Why it can be faster. Beyond skipping the fixed text you prefilled, a constrained decoder sometimes knows that only one token is possible next — for instance, right after an opening brace the next character must be a quote. When a step is fully determined, the engine can fill it without a full sampling decision, which trims work. The practical headline: heavy templating often means fewer generated tokens, and fewer generated tokens means lower cost and latency.
Stateful, multi-turn programs. Because the whole interaction is ordinary Python around constrained slots, you can build genuine programs: loop until a stopping condition the model itself signals, accumulate results across several gen() calls, or feed one slot's captured value into the constraint of the next. This blurs into agent territory — a program that decides what to ask the model next based on what it just answered, with each step's output shape guaranteed.
Where to go next. Constrained generation is the enforcement layer; clear prompting is still the foundation. Strengthen both by reading up on getting a specific output format from a prompt and on using constraints and negative instructions in prompts. The durable lesson: a plain prompt asks the model to behave, while controlled generation removes its ability to misbehave at the token level — so reach for it exactly where a broken shape would break your software.
FAQ
What is the Guidance library used for?
Guidance is a Python library for controlling exactly what an LLM generates. You interleave fixed text you write with constrained slots the model fills, optionally bounded by a choice list, a regex, or a grammar. It is mainly used for reliable structured output, classification, extraction, and multi-step prompts where the output shape must be guaranteed.
How is Guidance different from just asking the model to return JSON?

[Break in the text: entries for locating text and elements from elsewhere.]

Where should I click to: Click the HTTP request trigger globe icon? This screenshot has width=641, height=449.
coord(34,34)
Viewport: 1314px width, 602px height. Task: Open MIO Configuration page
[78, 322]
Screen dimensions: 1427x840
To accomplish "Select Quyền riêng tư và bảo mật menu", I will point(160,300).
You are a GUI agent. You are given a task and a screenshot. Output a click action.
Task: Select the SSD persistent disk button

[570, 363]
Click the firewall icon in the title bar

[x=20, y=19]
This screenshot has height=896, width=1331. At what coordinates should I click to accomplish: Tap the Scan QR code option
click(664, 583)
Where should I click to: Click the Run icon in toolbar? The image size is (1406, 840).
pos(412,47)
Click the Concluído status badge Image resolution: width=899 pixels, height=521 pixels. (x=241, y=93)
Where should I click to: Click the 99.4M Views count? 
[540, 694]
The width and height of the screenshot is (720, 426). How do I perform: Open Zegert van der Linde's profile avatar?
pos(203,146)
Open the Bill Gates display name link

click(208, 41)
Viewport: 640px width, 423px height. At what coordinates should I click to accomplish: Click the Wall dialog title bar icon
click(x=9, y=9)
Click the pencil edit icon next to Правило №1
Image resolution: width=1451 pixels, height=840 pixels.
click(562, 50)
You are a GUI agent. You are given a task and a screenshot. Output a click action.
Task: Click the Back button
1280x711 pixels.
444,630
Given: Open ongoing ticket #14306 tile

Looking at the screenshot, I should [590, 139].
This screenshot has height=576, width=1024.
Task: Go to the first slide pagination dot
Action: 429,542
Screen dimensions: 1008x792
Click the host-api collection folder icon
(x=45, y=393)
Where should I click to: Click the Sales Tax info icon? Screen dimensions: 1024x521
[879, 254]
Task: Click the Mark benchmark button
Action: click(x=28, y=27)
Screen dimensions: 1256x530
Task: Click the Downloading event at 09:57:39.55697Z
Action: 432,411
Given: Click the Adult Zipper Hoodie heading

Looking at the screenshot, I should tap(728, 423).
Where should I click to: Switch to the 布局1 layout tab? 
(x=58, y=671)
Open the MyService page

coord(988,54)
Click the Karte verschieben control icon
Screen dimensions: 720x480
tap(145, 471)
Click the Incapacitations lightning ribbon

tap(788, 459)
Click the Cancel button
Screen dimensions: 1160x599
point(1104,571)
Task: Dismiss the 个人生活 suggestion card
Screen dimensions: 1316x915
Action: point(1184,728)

A plain "return JSON" prompt is a request the model can ignore or get subtly wrong. Guidance applies the constraint during decoding by masking any token that would break the format, so invalid output literally cannot be generated. You get a guarantee instead of a best effort, and the model can't wrap the data in extra prose.
What is the difference between Guidance and Outlines?
Both are constrained-decoding libraries that mask invalid tokens to force a valid shape, and both work best with open models you can run yourself. The main difference is style: Guidance emphasizes interleaving program control flow (loops, conditionals, fixed text, and slots) directly inside the prompt, while Outlines centers on generating output that matches a regex, JSON schema, or grammar. They solve overlapping problems.
Does Guidance work with hosted APIs like closed models?
Token-level constraints need access to the model's next-token probabilities, which is straightforward with open models run through backends like Transformers, llama.cpp, or vLLM. Purely hosted text-in/text-out endpoints can't be masked from outside, so closed providers offer their own built-in structured-output or grammar features instead. Check which backends your setup supports.
Does constrained generation stop the model from hallucinating?
No. Guidance guarantees the output is well-formed — valid JSON, a digit-only field, one of a fixed set of labels — but it does not guarantee the content is true. A perfectly structured answer can still contain a made-up value. Structure and factual accuracy are separate problems, so you still need verification for correctness.